::: Material supplied

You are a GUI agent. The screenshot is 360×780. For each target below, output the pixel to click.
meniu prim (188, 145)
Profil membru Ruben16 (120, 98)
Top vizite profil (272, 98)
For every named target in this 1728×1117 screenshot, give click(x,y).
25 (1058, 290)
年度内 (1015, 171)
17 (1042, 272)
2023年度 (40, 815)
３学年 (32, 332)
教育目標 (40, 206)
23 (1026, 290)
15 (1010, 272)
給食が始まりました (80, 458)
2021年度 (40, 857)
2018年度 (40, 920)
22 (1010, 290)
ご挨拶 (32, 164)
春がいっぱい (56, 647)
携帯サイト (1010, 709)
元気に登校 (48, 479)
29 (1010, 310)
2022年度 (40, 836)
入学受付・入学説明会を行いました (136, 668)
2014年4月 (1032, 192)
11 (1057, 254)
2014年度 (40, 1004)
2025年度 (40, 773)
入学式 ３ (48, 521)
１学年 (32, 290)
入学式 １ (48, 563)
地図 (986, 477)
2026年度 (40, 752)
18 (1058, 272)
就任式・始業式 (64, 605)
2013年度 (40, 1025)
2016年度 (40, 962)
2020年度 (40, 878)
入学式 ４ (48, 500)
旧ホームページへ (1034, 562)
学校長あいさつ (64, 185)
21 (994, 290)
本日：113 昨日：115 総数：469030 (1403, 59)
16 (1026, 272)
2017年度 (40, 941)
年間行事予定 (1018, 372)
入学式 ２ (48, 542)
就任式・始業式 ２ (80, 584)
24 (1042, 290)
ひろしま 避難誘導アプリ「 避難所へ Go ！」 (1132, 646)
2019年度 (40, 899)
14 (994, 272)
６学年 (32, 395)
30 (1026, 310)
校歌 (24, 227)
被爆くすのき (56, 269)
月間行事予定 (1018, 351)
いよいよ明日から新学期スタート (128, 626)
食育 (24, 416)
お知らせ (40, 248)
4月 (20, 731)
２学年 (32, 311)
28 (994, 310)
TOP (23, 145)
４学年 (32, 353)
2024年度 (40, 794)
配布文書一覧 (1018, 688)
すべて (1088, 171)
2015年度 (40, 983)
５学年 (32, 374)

::::::

What you will do - Using the records above, set down exactly the lines from the one with "本日：113 昨日：115 総数：469030 (1403, 59)" through the one with "食育 (24, 416)", inclusive, and nothing more.

Response to the task -
本日：113 昨日：115 総数：469030 (1403, 59)
16 (1026, 272)
2017年度 (40, 941)
年間行事予定 (1018, 372)
入学式 ２ (48, 542)
就任式・始業式 ２ (80, 584)
24 (1042, 290)
ひろしま 避難誘導アプリ「 避難所へ Go ！」 (1132, 646)
2019年度 (40, 899)
14 (994, 272)
６学年 (32, 395)
30 (1026, 310)
校歌 (24, 227)
被爆くすのき (56, 269)
月間行事予定 (1018, 351)
いよいよ明日から新学期スタート (128, 626)
食育 (24, 416)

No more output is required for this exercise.